Les béquilles de Wigdor Fajnzylberg


Victor Faynzylberg et ses enfants (Images de la
Mémoire Juive, immigration et intégration en France
depuis 1880. Liana Lévi, 2000)
Cette photo sera adressée au maréchal Pétain par Wigdor Fajnzylberg. Ce coiffeur de 34 ans, qui habite boulevard de la Villette, s'est fait photographier avec ses deux enfants et ses béquilles, sur les conseils d'un voisin, pour appuyer la demande de libération de son épouse Ita, 42 ans, née Mikowski, arrêtée en juillet 1942.

Ce soldat originaire de Laskarzew (Pologne) a été amputé de sa jambe gauche en 1940 alors qu'il était soldat du 22e régiment de marche étranger.

Avec sa croix de guerre et sa médaille militaire, bien visibles, il est avec sa fille Liza qui porte l'étoile, alors que son petit garçon n'est pas en âge de la porter.

Dans une lettre du 16 juillet 1942, le président de la Fédération des amputés de guerre avait demandé au Commissariat Général aux Questions Juives une intervention d'urgence pour cette libération, en mettant en avant la situation de Fajnzylberg. Il expliquait " qu'il n'est pas guéri de son amputation et doit subir quotidiennement des soins particuliers. Il ne peut utiliser que des béquilles pour se déplacer ". Il précisait que Wigdor Fajnzylberg habite un logement au 5e étage et que " sa situation est particulièrement navrante du fait qu'il reste seul avec ses deux enfants en bas âge ".

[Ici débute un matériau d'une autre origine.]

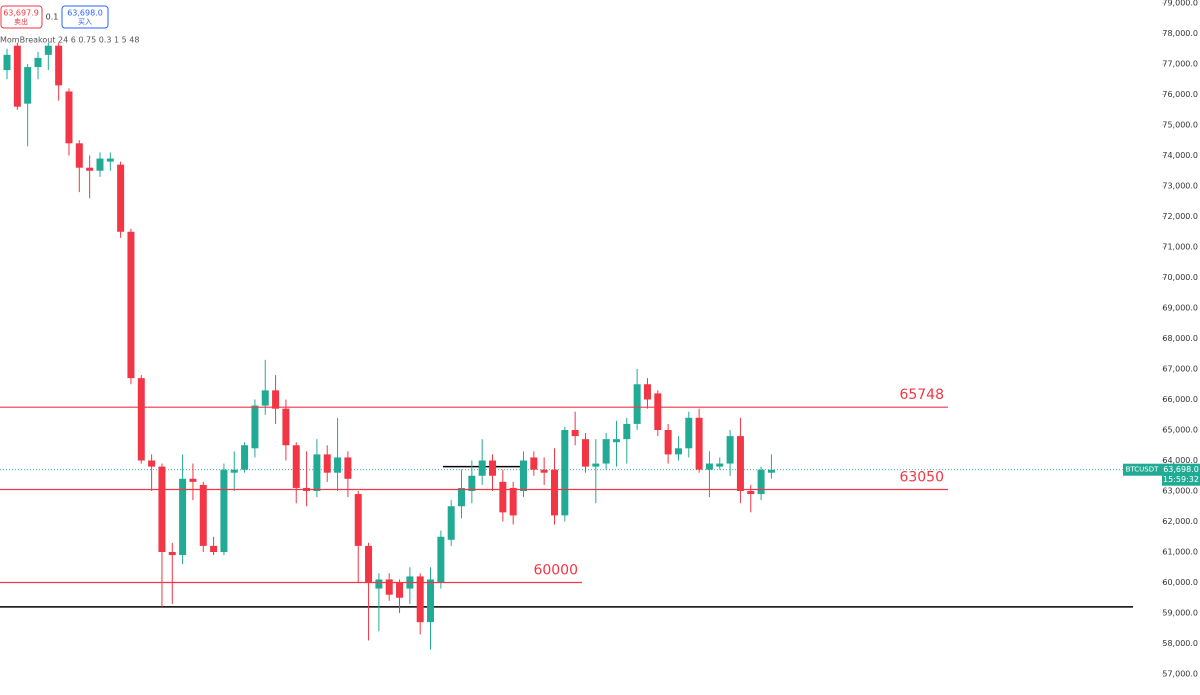 This screenshot has height=695, width=1200. What do you see at coordinates (1180, 64) in the screenshot?
I see `y-tick-label: 77,000.0` at bounding box center [1180, 64].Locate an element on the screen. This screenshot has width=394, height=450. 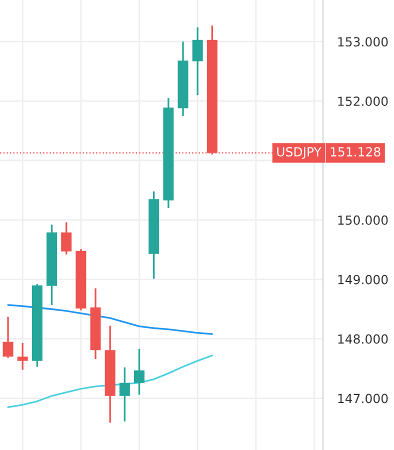
ref-line-label: USDJPY is located at coordinates (300, 153).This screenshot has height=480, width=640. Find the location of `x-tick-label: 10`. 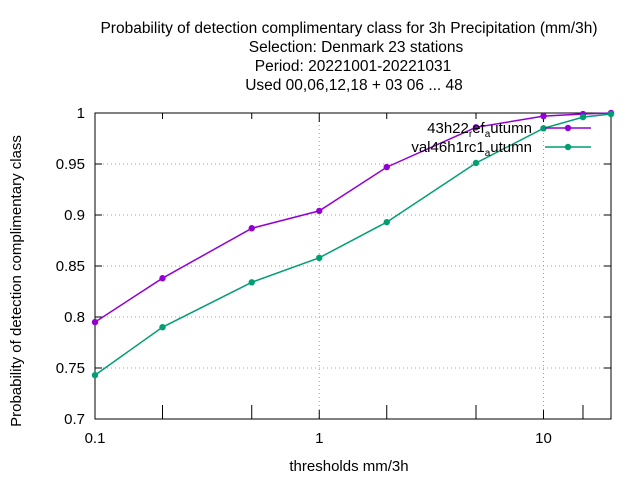

x-tick-label: 10 is located at coordinates (544, 438).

Le 23 juillet 1942, réponse en sept lignes, formule de politesse comprise : " les autorités occupantes s'opposent à toute mesure de faveur ". (CDJC-CXCIV-92)

Ita Fajnzylberg sera déportée à Auschwitz par le convoi n° 34 au départ de Drancy, le 18 septembre 1942. Wigdor, arrêté chez lui, emporté ligoté sur une civière, sera du convoi n° 68 du 10 février 1944.

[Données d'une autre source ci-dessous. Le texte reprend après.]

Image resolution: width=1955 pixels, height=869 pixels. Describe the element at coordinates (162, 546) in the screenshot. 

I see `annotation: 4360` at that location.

Ernestine Frenkel cherchait sa fille Zena

Cette épouse de prisonnier de guerre, sans nouvelle de sa fille arrêtée, écrit une lettre poignante à Mme Pétain.

Zena Frenkel, 17 ans, a été interpellée le 12 septembre 1942 à Evreux, pour ne pas avoir porté l'étoile jaune.

Condamnée à dix semaines de prison, elle aurait dû être libérée mais, passé les 4-5 décembre, sa mère, Ernestine Frenkel, qui habite à Paris, restait sans nouvelles, sa dernière lettre remontant au 9 novembre.

Dans sa lettre du 9 décembre 1942, Mme Frenkel dit être " une mère en grande détresse ", et a la conviction que " seulement vous, avec l'aide de Dieu, pouvez restaurer le bonheur à notre foyer " (...) " J'espère que mon appel à votre bon coeur ne sera pas vain ". (CDJC-LXI-103b Ensemble de documents de décembre 1942 et de janvier 1943 concernant l'internement de Mlle Zéna Frenkel)

Elle explique que son mari est prisonnier de guerre : " Ayez donc pitié de nous, Madame la Maréchale. Humblement, je vous supplie de faire tout ce qui est humainement possible, d'attendrir les autorités occupantes en sa faveur.

Pensez à l'inquiétude de ma fille de ne pouvoir plus avoir le droit de m'écrire et de ne pas savoir ce qu'on a l'intention de faire d'elle, et à l'inquiétude de mon mari et de moi-même.

Laissez moi espérer que tout n'est pas encore perdu, que je verrai ma petite bientôt pour me consoler pendant l'attente de la libération de mon mari ".

En post-scriptum, elle précise : " J'étais donneuse de sang bénévole pour les blessés de guerre ".

Ernestine Frenkel adressera aussi un courrier au Service diplomatique des prisonniers de guerre de Georges Scapini, qui fera suivre sa demande de libération au Commissariat général aux questions juives.

Réponse le 29 janvier 1943 : " dans les circonstances actuelles, il ne peut être donné une suite favorable à la requête de Mme Frenkel "...


En janvier 1943, Mme Leib réclamera, en vain, la libération de son mari, ancien combattant, arrêté à la Bastille. Dans une lettre elle affirme qu'il portait bien son étoile jaune mais " qu'elle était un peu cachée par son manteau ". Sa lettre est appuyée par un courrier de l'adjoint au maire de Saint-Maur-des-Fossés, président adjoint de l'Union nationale des combattants.

Darquier de Pellepoix, Commissaire Général aux Questions Juives, répondra à l'élu qu'il ne peut rien faire. (CDJC-CII-85a Lettres des 24 et 26 janvier 1943, et du 24 février 1943.)